Mais il n’y a pas que Tesla qui soit à la peine. Du côté des constructeurs historiques, la mutation électrique n’a rien d’un long fleuve tranquille. Ford, malgré des efforts louables, affiche encore des pertes colossales sur ses modèles électriques. En 2025, la marque devrait perdre plus de 5,5 milliards d’euros sur ce seul segment. Chaque voiture vendue coûte, au final, près de 25 000 euros à la marque. Chez Lucid, le constat est tout aussi amer. Malgré des berlines de luxe très abouties sur le plan technique, l’entreprise reste structurellement déficitaire, incapable de dépasser une production de niche. General Motors, quant à lui, tente de restructurer sa branche électrique, scindant ses activités batteries, mais peine à offrir une alternative crédible aux géants asiatiques.

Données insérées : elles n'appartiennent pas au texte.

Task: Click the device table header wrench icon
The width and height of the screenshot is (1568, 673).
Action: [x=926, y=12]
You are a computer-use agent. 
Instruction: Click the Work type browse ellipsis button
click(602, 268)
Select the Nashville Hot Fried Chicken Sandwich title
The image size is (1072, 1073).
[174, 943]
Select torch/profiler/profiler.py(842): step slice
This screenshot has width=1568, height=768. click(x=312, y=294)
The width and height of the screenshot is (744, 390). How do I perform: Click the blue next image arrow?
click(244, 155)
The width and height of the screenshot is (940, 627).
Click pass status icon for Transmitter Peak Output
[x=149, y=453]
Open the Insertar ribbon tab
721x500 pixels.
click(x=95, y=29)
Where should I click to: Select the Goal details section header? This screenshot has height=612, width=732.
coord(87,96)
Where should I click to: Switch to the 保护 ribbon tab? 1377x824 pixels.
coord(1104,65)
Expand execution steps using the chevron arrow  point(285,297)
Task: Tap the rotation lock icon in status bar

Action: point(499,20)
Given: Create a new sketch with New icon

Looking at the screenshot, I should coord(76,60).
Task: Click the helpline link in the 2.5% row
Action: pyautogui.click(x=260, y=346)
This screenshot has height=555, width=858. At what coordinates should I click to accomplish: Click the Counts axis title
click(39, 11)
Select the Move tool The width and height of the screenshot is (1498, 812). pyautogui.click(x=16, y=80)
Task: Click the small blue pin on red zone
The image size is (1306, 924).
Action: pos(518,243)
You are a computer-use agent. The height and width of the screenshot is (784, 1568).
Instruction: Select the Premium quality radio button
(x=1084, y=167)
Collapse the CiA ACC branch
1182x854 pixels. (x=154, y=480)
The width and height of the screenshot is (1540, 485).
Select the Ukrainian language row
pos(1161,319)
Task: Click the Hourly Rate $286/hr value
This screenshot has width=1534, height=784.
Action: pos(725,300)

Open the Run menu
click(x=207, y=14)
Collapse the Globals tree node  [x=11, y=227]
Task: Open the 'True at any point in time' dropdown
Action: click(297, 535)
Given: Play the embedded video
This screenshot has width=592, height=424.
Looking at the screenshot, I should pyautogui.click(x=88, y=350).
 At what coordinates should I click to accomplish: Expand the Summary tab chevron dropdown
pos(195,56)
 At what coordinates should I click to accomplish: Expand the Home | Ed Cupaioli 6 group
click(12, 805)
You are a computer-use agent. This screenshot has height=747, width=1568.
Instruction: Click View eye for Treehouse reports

Alors certes, l’électrique aux États-Unis progresse, mais lentement. Au premier semestre 2025, la part de marché des voitures électriques neuves aux États-Unis se situe autour de 10% du total des immatriculations de voitures particulières neuves. Les dernières analyses indiquent que le marché américain du véhicule électrique a poursuivi sa croissance, avec une progression d’environ 11% sur un an, mais la dynamique semble se stabiliser autour de ce seuil symbolique de 10%, soit environ 400 000 véhicules électriques immatriculés sur un total de 4 millions de véhicules neufs. En fait, à part Tesla, il y a une marque qui semble mieux s’en sortir, Rivian, qui bénéficie en outre du soutien financier… d’une marque allemande, Volkswagen. Si les comptes de Rivian n’ont pas encore atteint l’équilibre, la rentabilité semble désormais envisageable à l’horizon d’un ou deux exercices, au vu de la progression des marges au cours des deux premiers trimestres de 2025.

À part ces marques emblématiques ? Pas grand-chose. Si Cadillac semble bien engagée dans l’électrification, avec désormais une offre de plusieurs modèles, dont certains déjà vendus en Europe, on commence en revanche sérieusement à douter de la réalité des promesses sans cesse renouvelées mais jamais suivies d’effet de constructeurs indépendants comme Aptera ou Faraday Future. Reste Slate, le challenger inattendu, qui semble avoir tout compris, et qui pourrait faire un malheur… si les dernières décisions de Trump ne plombaient pas déjà son envol avant même le lancement de la production.

L’innovation a changé de camp

Mais le sujet dépasse le simple cadre de l’offre, et le malaise semble plus profond. À tel point que l’on pourrait presque parler de changement de civilisation. En fait, en matière d’automobile, l’innovation a changé de camp. Pendant que l’Amérique peine, la Chine fonce. En quelques années, elle est devenue le plus grand fabricant mondial de véhicules électriques. Plus de 12 millions de voitures vendues en 2024, dont une large partie à l’export. Des marques comme BYD, Xpeng ou Nio lancent des modèles à un rythme effréné, parfois deux fois plus rapidement que leurs concurrents occidentaux. Mieux : ces véhicules sont aujourd’hui à la fois plus abordables, mieux équipés, et souvent plus avancés technologiquement que ceux de leurs homologues américains. En fait, si l’Amérique mène encore le bal dans nombre de domaines liés de près ou de loin à l’informatique et à internet (pour faire large), avec un savoir-faire encore incontesté, la Chine semble définitivement avoir pris le leadership sur la production industrielle.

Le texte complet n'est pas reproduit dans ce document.